A depender do caso concreto, entretanto, é possível aplicar o princípio da insignificância.
O atual entendimento do STJ é no sentido de que a apreensão de pequena quantidade de munição, desacompanhada da arma de fogo, permite a aplicação do princípio da insignificância ou bagatela. STJ. 5ª Turma. AgRg no HC 517.099/MS, Rel. Min. Joel Ilan Paciornik, julgado em 06/08/2019.
Aplicação do princípio da insignificância deve, contudo, ficar restrita a hipóteses excepcionais que demonstrem a inexpressividade da lesão, de forma que a incidência do mencionado princípio não pode levar ao esvaziamento do conteúdo jurídico do tipo penal em apreço – porte de arma, incorrendo em proteção deficiente ao bem jurídico tutelado. STJ. 6ª Turma. HC 473.334/RJ, Rel. Min. Nefi Cordeiro, julgado em 21/05/2019.
Atipicidade do uso de munição de arma de fogo como pingente.
É atípica a conduta daquele que porta, na forma de pingente, munição desacompanhada de arma. STF. 2ª Turma. HC 133984/MG, Rel. Min. Cármen Lúcia, julgado em 17/5/2016 (Info 826).
Caso concreto em que não se reconheceu a insignificância.
No caso concreto, embora com o embargado tenha sido apreendida apenas uma munição de uso restrito, desacompanhada de arma de fogo, ele foi também condenado pela prática dos crimes descritos nos arts. 33, caput, e 35, da Lei n. 11.343/2006 (tráfico de drogas e associação para o tráfico), o que afasta o reconhecimento da atipicidade da conduta, por não estarem demonstradas a mínima ofensividade da ação e a ausência de periculosidade social exigidas para tal finalidade. STJ. EREsp 1.856.980-SC, Rel. Min. Joel Ilan Paciornik, Terceira Seção, por unanimidade, julgado em 22/09/2021 (info 710).
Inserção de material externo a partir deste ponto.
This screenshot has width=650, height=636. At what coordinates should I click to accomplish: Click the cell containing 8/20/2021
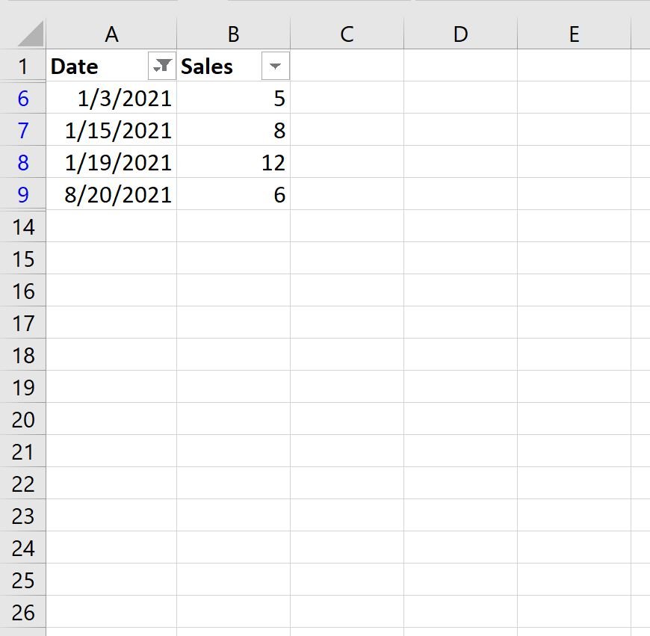[111, 194]
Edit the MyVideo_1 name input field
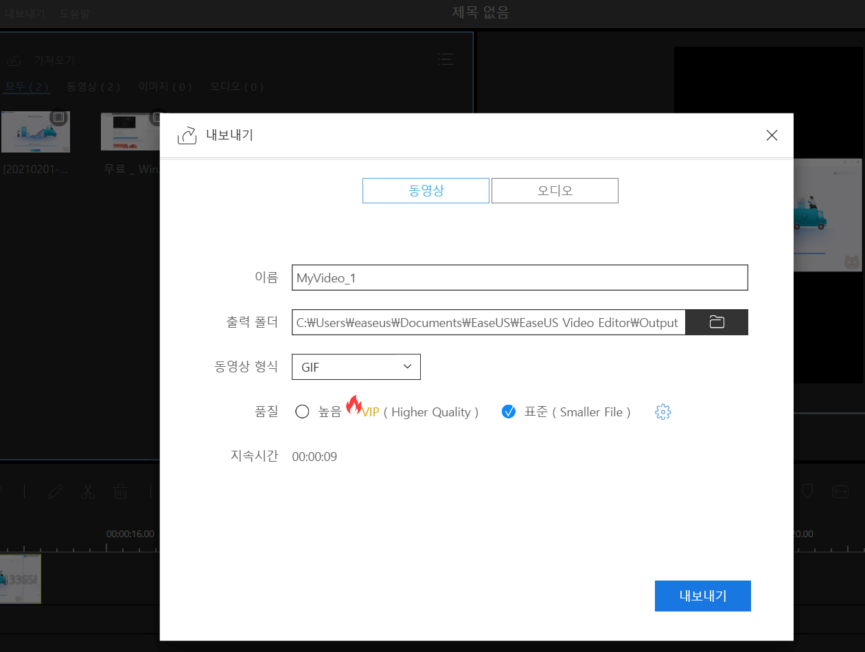The height and width of the screenshot is (652, 865). coord(520,277)
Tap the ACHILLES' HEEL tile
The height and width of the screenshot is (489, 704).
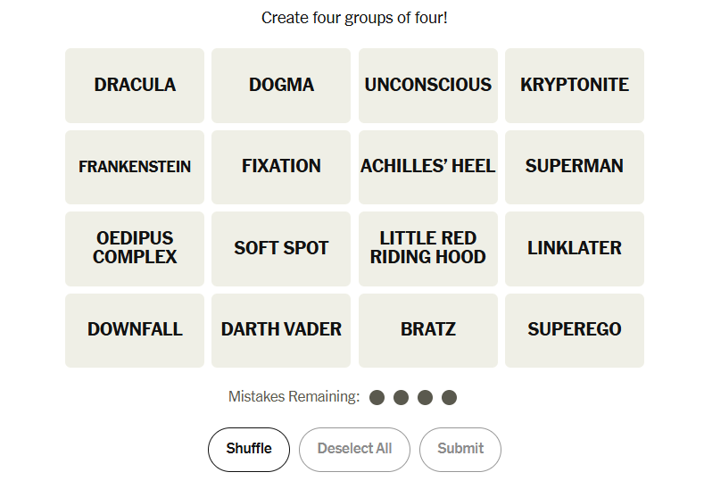[428, 167]
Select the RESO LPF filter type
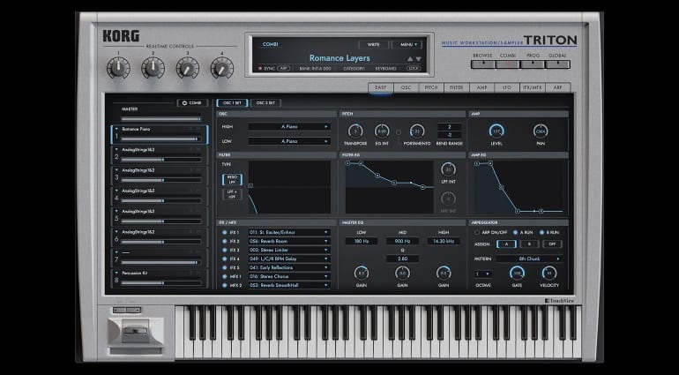The height and width of the screenshot is (375, 679). point(231,179)
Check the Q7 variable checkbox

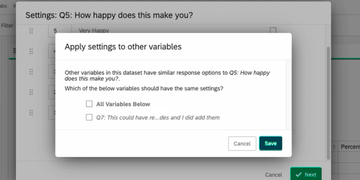click(x=89, y=117)
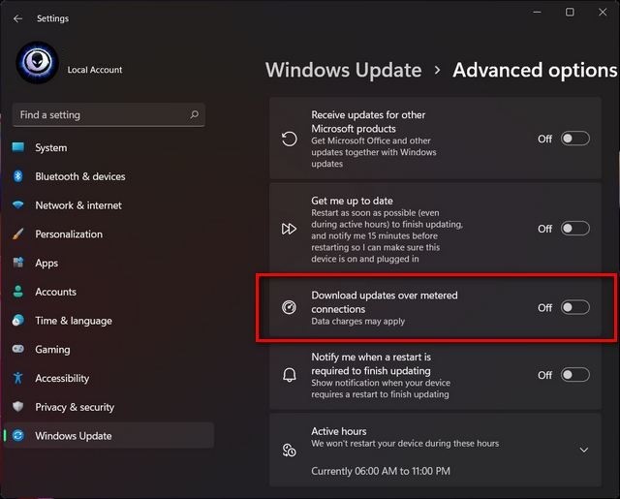
Task: Click the Bluetooth & devices icon
Action: tap(17, 176)
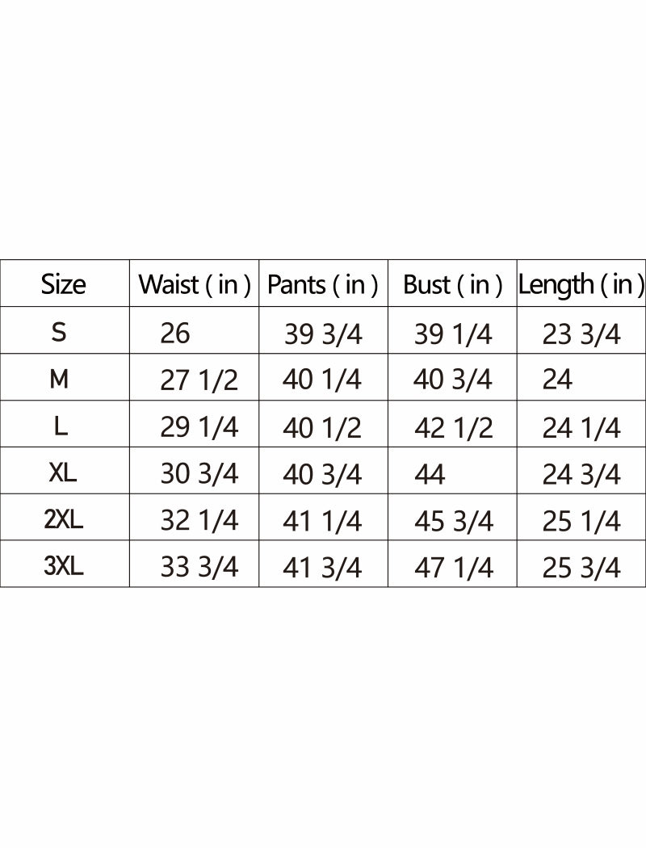
Task: Select the S size row label
Action: pyautogui.click(x=59, y=332)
Jurisprudência em Teses do STJ, Ed. 219:
Tese 8: Os delitos de porte ou posse de munição, de uso permitido ou restrito, são crimes de mera conduta e de perigo abstrato, em que se presume a potencialidade lesiva e, por isso, em regra, não é aplicável o princípio da insignificância.
Tese 9: É possível aplicar o princípio da insignificância aos delitos de porte ou posse de munição de uso permitido ou restrito, desde que a quantidade apreendida seja pequena e esteja desacompanhada de armamento apto ao disparo e as circunstâncias do caso concreto demonstrem a ausência de lesividade da conduta.
Tese 10: Não é possível aplicar o princípio da insignificância aos delitos de porte ou posse de munição, de uso permitido ou restrito, ainda que em pequena quantidade e desacompanhada de armamento apto ao disparo, se a apreensão acontecer no contexto do cometimento de outro crime.